Pescara – Saranno più di 60, a partire da quando la strada è in sopraelevata, i piloni che sorreggono l’ultimo tratto dell’asse attrezzato, che nella sua parte finale atterra in Piazza della Marina, dopo aver lambito, con le bretelle di entrata e uscita, Piazza Unione e Piazza Italia, ovvero in sequenza il centro storico e quello politico amministrativo della città.
Sarà un caso, ma con questo asse viario di penetrazione urbana, e con le relative rampe di raccordo, sembra che progettisti e classe dirigente dell’epoca abbiano voluto non solo abbracciare panoramicamente certi luoghi (tra l’altro la visione dall’alto anche oggi sembra sia una apprezzata suggestione sensoriale) ma intercettare funzionalmente due fra le più pregiate aree di vita sociale e ricreativa della città.
Ma purtroppo non si tratta solo di una connotazione visiva, una linea tirata su un foglio di carta, su un monitor, da un disegnatore, ma nella sostanza di un nastro di asfalto su cui ogni anno transitano centinaia di migliaia di veicoli che nel loro andirivieni hanno contaminato, e lo fanno ancora, l’intorno urbanistico più prossimo oltre che quello più distante (si “atterra” in centro ma da qui si “decolla” anche).
E nel più vicino c’è quello che non esiste più, la golena sud del fiume Pescara, un patrimonio urbano naturale cancellato finanche dalla memoria delle generazioni più mature (quelle più giovani non ne conoscono ovviamente l’esistenza).
La golena del fiume Pescara, anzi, le golene, pur nel cuore della città, oggi sono ridotte a un garage all’aperto a nord e, con un’infilata di pilastri, a tessere di un domino di cemento armato testimone di una pianificazione viaria di altri tempi.

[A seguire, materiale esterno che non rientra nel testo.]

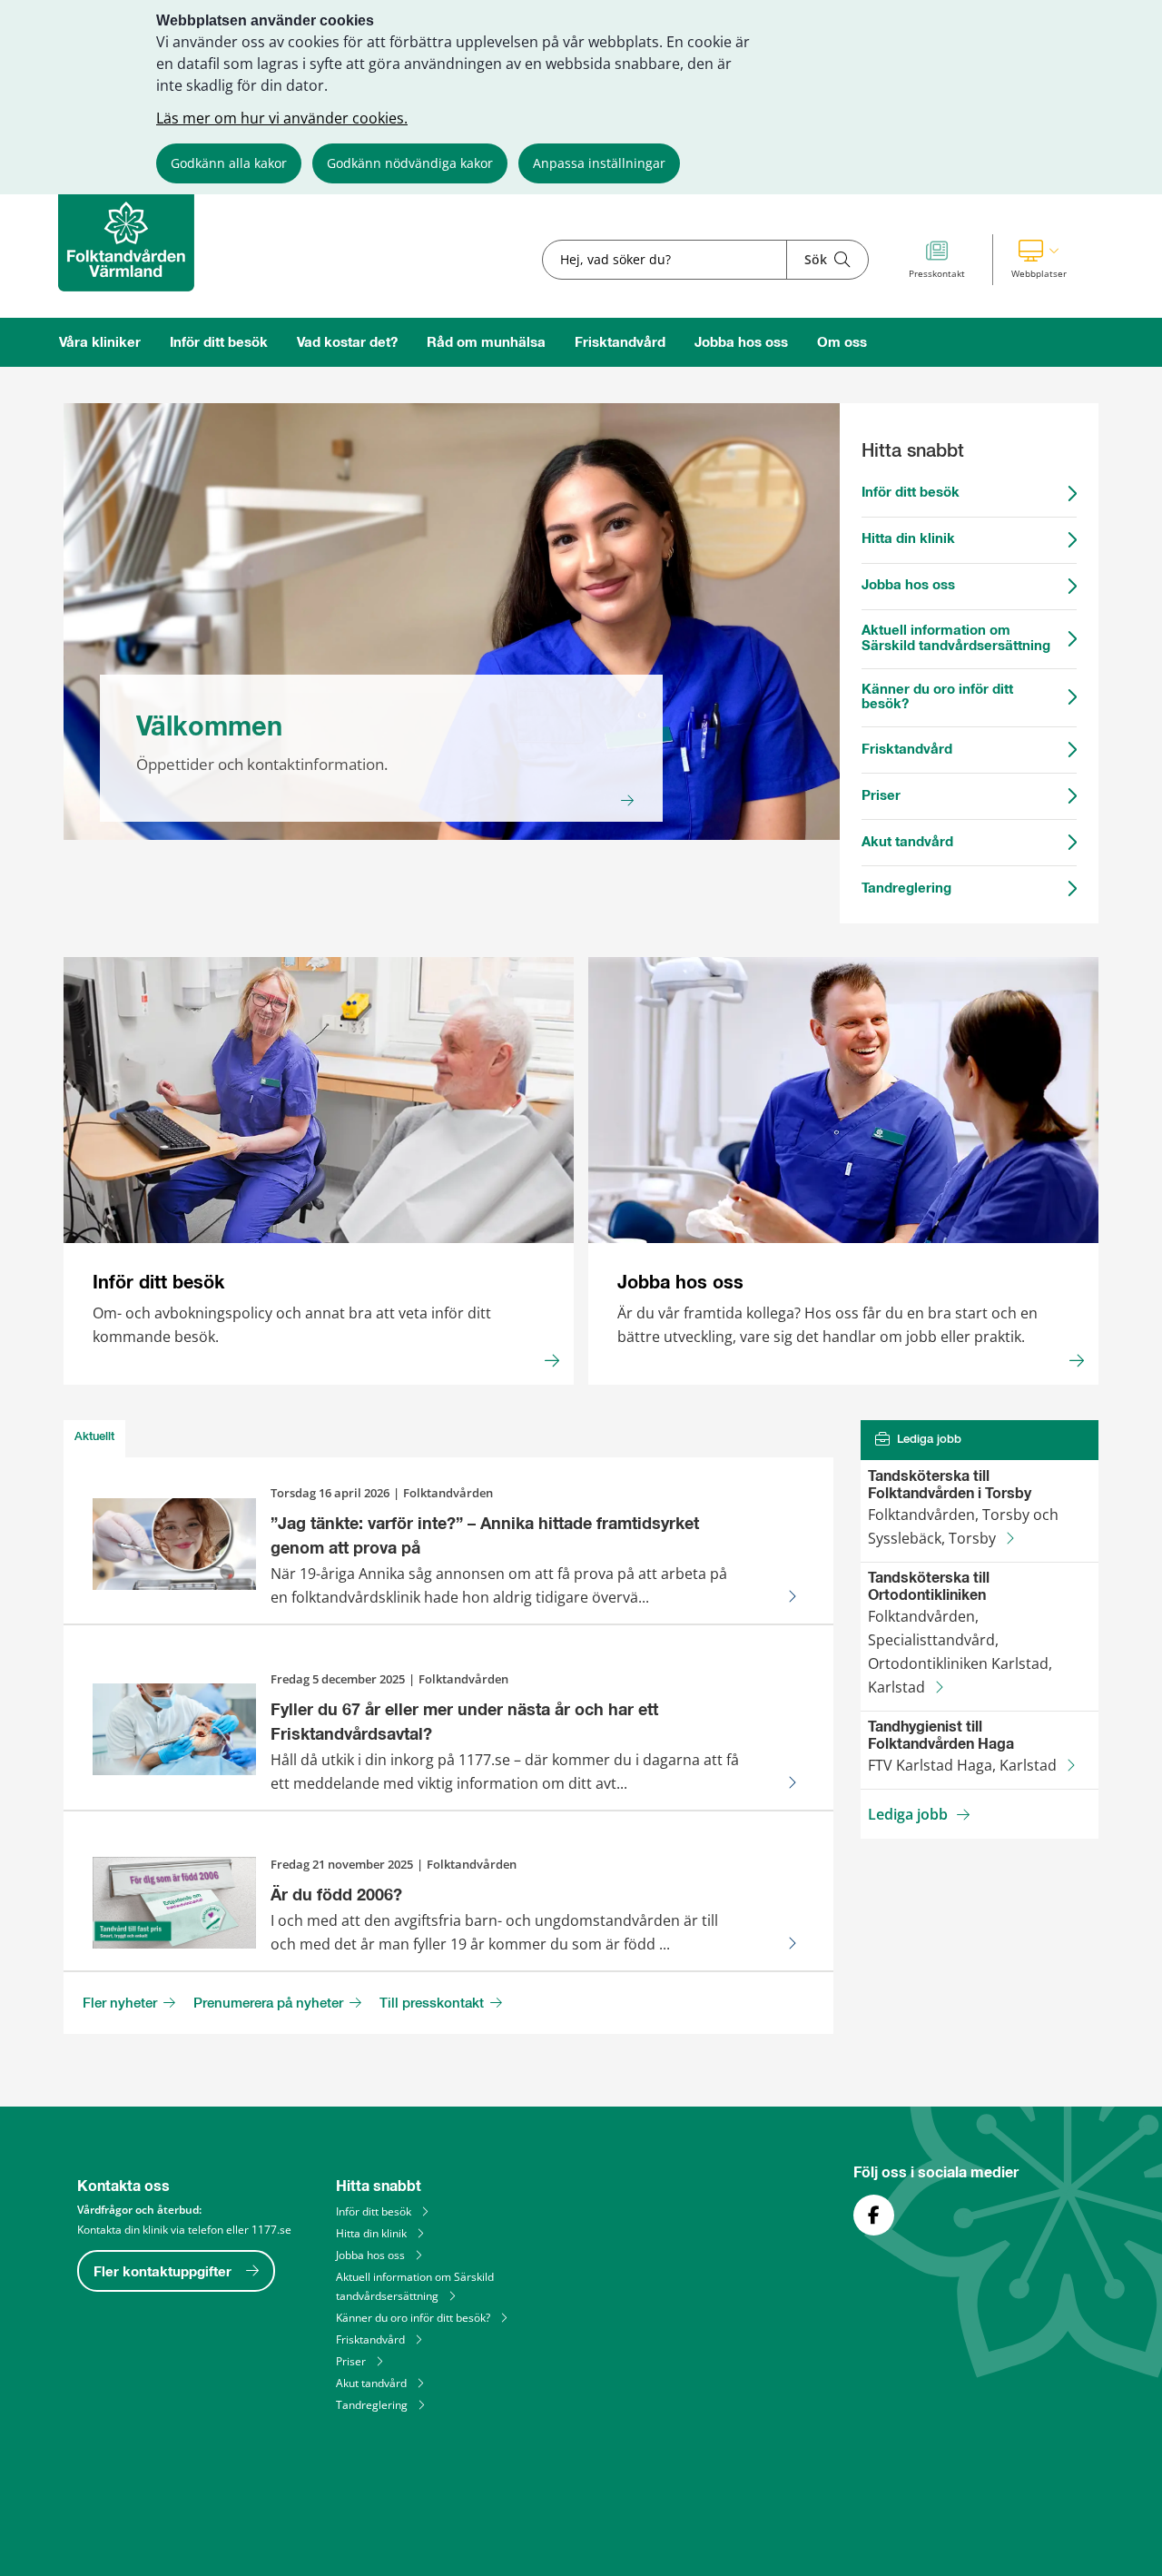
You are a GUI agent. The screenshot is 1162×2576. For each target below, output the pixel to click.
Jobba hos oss (741, 343)
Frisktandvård (620, 343)
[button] (1039, 259)
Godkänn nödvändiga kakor (410, 163)
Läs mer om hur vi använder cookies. (282, 118)
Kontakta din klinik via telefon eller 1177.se (184, 2229)
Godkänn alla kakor (229, 163)
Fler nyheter (122, 2004)
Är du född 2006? (336, 1896)
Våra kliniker (100, 343)
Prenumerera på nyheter (270, 2004)
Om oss (842, 343)
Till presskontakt (433, 2004)
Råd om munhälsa (486, 343)
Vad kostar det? (347, 343)
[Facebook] (873, 2215)
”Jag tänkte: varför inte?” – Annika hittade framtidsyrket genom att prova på (485, 1536)
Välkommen (209, 728)
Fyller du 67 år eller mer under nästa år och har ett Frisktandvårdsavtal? (464, 1723)
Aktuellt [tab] (94, 1437)
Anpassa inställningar (599, 163)
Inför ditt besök (219, 343)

Lo scenario ex ante di questi luoghi sembra caduto in un oblio collettivo, e l’ottundimento delle menti, assuefatte ormai ad un’altra visione, rende improbabile qualsiasi risveglio. Ma stranamente qualcosa si muove all’orizzonte.
A tratti emerge la punta di un confronto che rimane ancora troppo sotto la linea di galleggiamento dell’informazione diffusa e della pubblica riflessione, cosicché chi ne parla sembra essere perso nel mare del disinteresse. Invece sembra che così non sia.
Anche facendo parlare certe carte, come quelle della pianificazione viaria “sostenibile”, come il PUMS per citare il più noto, che per il futuro prevede l’abbattimento del traffico automobilistico anche del 50%, e quindi la sostituzione di questo con altro. E non certo “altro” con diversa propulsione (da trazione endotermica a elettrica), altrimenti non sarebbe “riduzione”, ma di nuova concezione, quella che pian piano si sta affacciando sulle strade di tante città all’avanguardia, in Europa e quindi anche in Italia. Le piccole trasferte urbane, le più numerose come rileva ISTAT, non possono essere più coperte con mezzi ingombrati e mono utenti, ma con altre modalità, certamente individuali ma di minori domensioni, come per le bici, monopattini e derivati, e soprattutto collettive, garantite dal trasporto pubblico e altre formule organizzative. In questi scenari, all’interno dei quali anche l’attuale amministrazione si sta muovendo, certe strade, superstrade, non hanno più ragione di essere, e vanno quindi rimosse.
Guardando dall’alto il tratto di costa pescarese da sud a nord ci si accorge che il traffico di ingresso/uscita dalla città viene incanalato in un tridente viario: circonvallazione sud e nord e asse attrezzato come perno centrale. Sono assi che nel bene e nel male hanno fatto la loro storia e che ora possono/devono essere smontati per ridare i territori occupati ad altre funzioni, a partire dal verde, nel senso di riqualificazione territoriale paesaggistica, per finire con quelle sociali, di ritrovo e svago che la golena sud, libera dai pilastri, ma anche quella nord svuotata dei parcheggi, possono garantire a cittadini di un ambito urbano di rilievo metropolitano.
Va fatto come atto di giustizia, anche, nei confronti delle generazioni passate a cui va riconsegnato un territorio rubato dall’illusione di un progresso che ci ha condotti dove siamo adesso, ma anche delle nuove, che visti i tempi siamo anche noi stessi, con cui esiste il debito di un futuro sostenibile: magari con 60 alberi monumentali al posto dei 60 pilastri.